• [TEXT BLOCK]:

----------

The menu was based around the fruit, vegetables and herbs growing on the farm. It started with glasses of fresh rosemary lemonade and a tour of the fields and barns. Not many diners get to pet the goats and sheep that they will soon be ordering in cuts and joints for Christmas, but that is the magic of Stepney.

Lucy pumpkin head
Lucy pumpkin head. We killed her and turned her into soup. Tragic, but tasty.

Starters were pumpkin soup made from a huge, warty-skinned pumpkin that Tom had dragged into the cafe from the pumpkin patch. It came with a dollop of roast chilli paste that used jalapeños grown in the poly tunnel to improve the bland richness of the pumpkin (never has a vegetable required spices and chilli more than a pumpkin does. So magnificent to look at, so silky to eat and yet so timid in taste. Even our glorious pumpkins. I despair of pumpkins. I really do).

The main course was lamb (not ours, they’re not ready. This came from The Ginger Pig) slow roasted with onions, lovage, celery leaf and white wine. Salsa verde, potatoes sliding about in garden herb butter and fat butter beans tangled up in pumpkin greens, spinach and chard went on the side. Vegetarians ate slabs of marrows stuffed with puy lentils, tomatoes, peppers and Lord of the 100s cheese.

No churn lavender ice cream
No churn lavender before it went into the freezer. I could put my face in this, I really could.

And then there was pudding. My favourite course. Soft, damp lemon cakes, a scoop of lavender ice cream and blackcurrant sauce. Sharp, creamy and sweet, it’s a little marriage of sugar happiness. The blackcurrants had been frozen earlier in the summer when the Young Volunteers picked them from their garden on the farm. Right now, blackberries puréed with icing sugar could take their place.

----------

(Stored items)

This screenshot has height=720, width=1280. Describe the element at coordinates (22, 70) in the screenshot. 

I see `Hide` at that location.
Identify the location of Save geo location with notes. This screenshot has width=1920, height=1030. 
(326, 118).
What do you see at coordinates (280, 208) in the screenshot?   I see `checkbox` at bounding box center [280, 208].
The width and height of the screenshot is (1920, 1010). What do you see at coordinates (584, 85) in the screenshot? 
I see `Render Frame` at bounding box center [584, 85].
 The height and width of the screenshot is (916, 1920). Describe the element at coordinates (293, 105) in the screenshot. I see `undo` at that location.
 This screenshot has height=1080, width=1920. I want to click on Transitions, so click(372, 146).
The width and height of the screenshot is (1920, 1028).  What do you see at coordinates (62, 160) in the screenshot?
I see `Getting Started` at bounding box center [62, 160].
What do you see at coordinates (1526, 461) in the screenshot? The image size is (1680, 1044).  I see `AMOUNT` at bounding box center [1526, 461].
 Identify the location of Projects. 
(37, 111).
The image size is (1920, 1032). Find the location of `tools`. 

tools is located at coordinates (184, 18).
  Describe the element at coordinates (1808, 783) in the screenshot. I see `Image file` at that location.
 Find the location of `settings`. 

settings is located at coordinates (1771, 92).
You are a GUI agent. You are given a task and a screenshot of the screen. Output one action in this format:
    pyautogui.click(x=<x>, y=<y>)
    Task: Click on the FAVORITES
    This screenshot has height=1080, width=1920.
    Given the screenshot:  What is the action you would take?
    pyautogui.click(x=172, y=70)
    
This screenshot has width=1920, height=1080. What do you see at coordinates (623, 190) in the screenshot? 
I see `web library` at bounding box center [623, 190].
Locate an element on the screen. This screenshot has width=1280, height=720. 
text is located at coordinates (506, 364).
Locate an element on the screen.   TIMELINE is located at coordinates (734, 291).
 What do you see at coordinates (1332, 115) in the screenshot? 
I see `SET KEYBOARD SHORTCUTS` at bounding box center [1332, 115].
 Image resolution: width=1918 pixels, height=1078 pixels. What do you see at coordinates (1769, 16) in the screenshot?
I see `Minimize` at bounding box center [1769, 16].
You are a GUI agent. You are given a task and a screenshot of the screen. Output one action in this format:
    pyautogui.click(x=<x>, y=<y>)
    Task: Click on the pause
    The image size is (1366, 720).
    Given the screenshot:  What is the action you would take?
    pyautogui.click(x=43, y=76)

----------

• [EXERCISE]:
Answer these questions from the farm dinner text:
(a) What was served in glasses at the start of the meal?
(b) Where did the lamb for the main course come from?
(c) Who picked the blackcurrants used in the pudding?
The rows are separate material and have no connection to the farm dinner text.

• [EXERCISE RESPONSE]:
(a) Fresh rosemary lemonade
(b) The Ginger Pig
(c) The Young Volunteers